Yes it can. As per the Directive:
Reasonable job offer (offre d'emploi raisonnable) – is an offer of indeterminate employment within the core public administration, normally at an equivalent level. Surplus employees must be both trainable and mobile. Where practicable, a reasonable job offer shall be within the employee's headquarters as defined in the Travel Directive. In alternative delivery situations, a reasonable offer is one that meets the criteria set out in Type 1 and Type 2 of Part VII of this Directive. A reasonable job offer is also an offer from a FAA Schedule V employer, providing that:
(a) The appointment is at a rate of pay and an attainable salary maximum not less than the employee's current salary and attainable maximum that would be in effect on the date of offer;
7. At the National WFA meeting you announced that the department would be moving ahead on processes for the FY 12/13 and 13/14 where it makes sense. How does this impact on the 120 day opting period for those employees whose positions are not scheduled for deletion until FY 13/14?
This could prove to be problematic in that these employees may not find an alternation match in a 120 day opting period this FY, but one could be found in a 120 day opting period a year later.
The department has the option of accelerating the process if an employee should request it. However, you cannot turn back the clock once the 120 days opting period is done.
Why has the department chosen to process those employees whose positions are not identified for elimination FY 13/14?
If the employee choses Option A, and the layoff date is a year or more later, when does the priority surplus period start?

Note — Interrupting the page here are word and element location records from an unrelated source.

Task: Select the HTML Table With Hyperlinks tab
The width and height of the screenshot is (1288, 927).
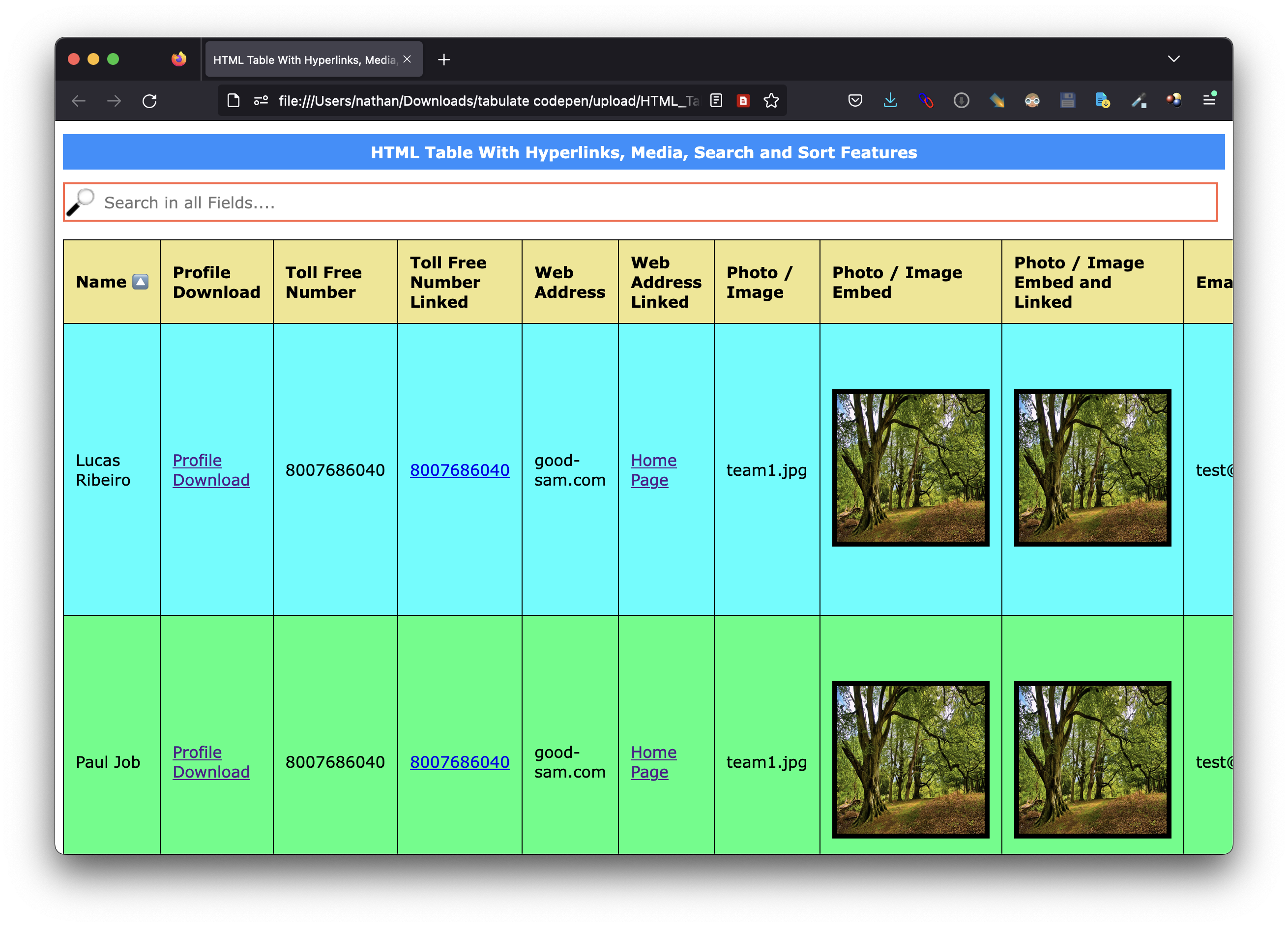Action: click(304, 59)
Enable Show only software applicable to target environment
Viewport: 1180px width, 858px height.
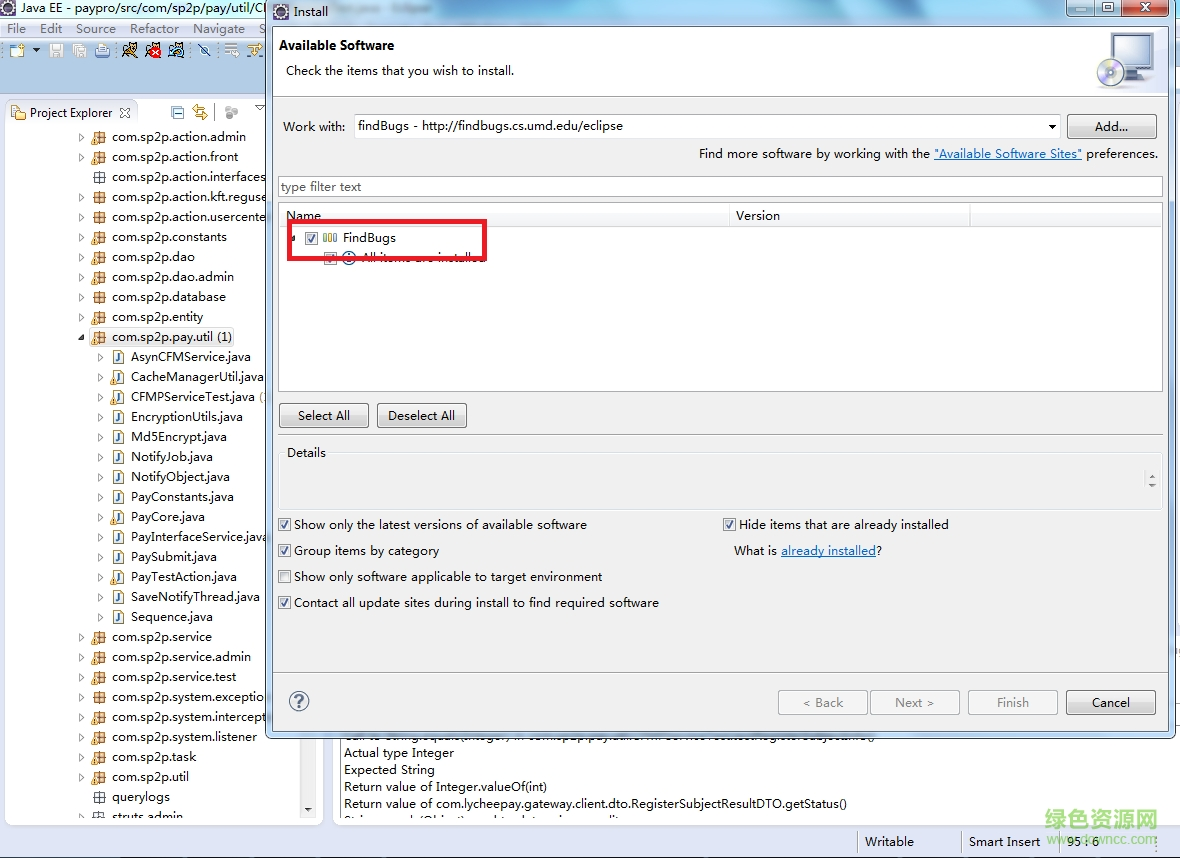coord(285,577)
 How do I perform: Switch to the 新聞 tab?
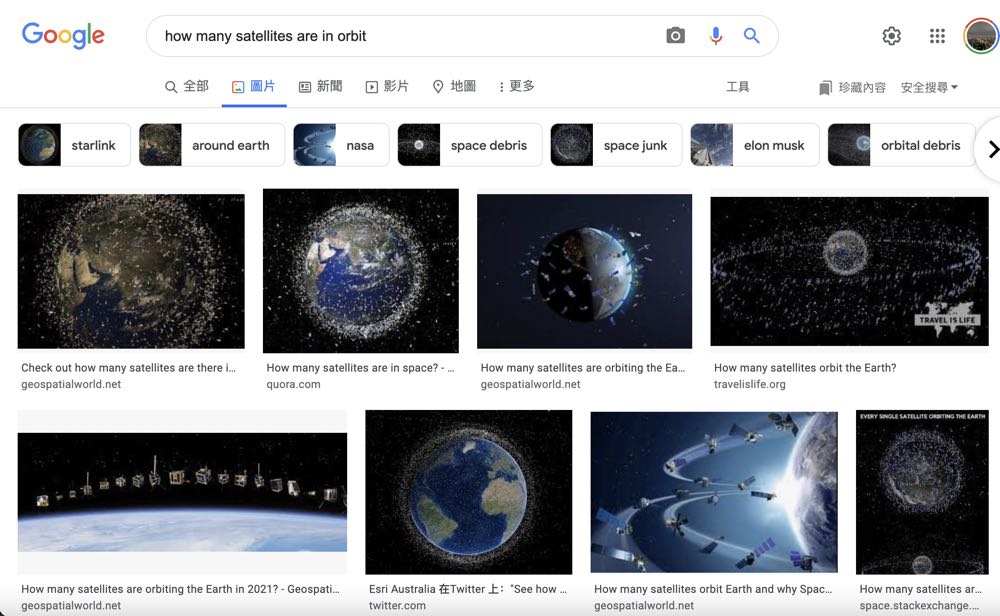click(320, 87)
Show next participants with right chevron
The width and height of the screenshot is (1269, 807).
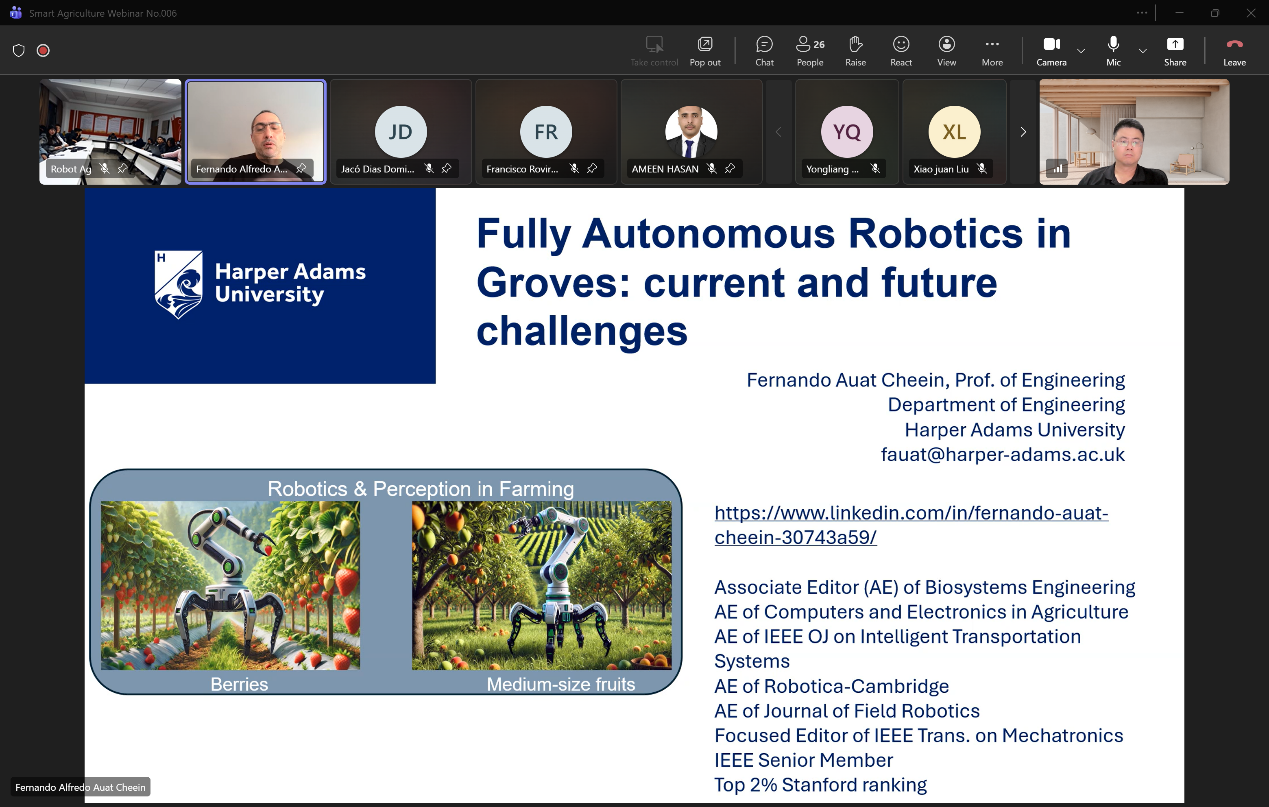(1022, 132)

Just to clarify, the Department will be issuing affected/opting letters for positions that are scheduled to be abolished in 12-13 and 13-14 and only where it makes sense for 14-15.
The department is using a multi-phase approach that includes the issuance of affected letters, particularly in situations where some but not all positions of a particular group and level, in that part of the organization, will be eliminated.
An affected letter is issued to: "an employee who has been informed in writing that his or her services may no longer be required becasue of a work force adjustment situation." Once it is determined which postion(s) will be eliminated, the employee will be issued a letter offering either a GRJO or the Options. For those offered the Options, the employee will have 120 days to make a decision and alternation can only occur during the option decision period. Refer to 6.3 of the WFAD/WFAA.
If the employee chooses option A (surplus status), his/her surplus status starts immediately for 12 months + unused portion of the 120 days.
You will note that we have provided the source documents of our answers should you wish to seek additional clarifications. We have also consulted our Compensation and Labour Relations colleagues to provide you with comprehensive answers.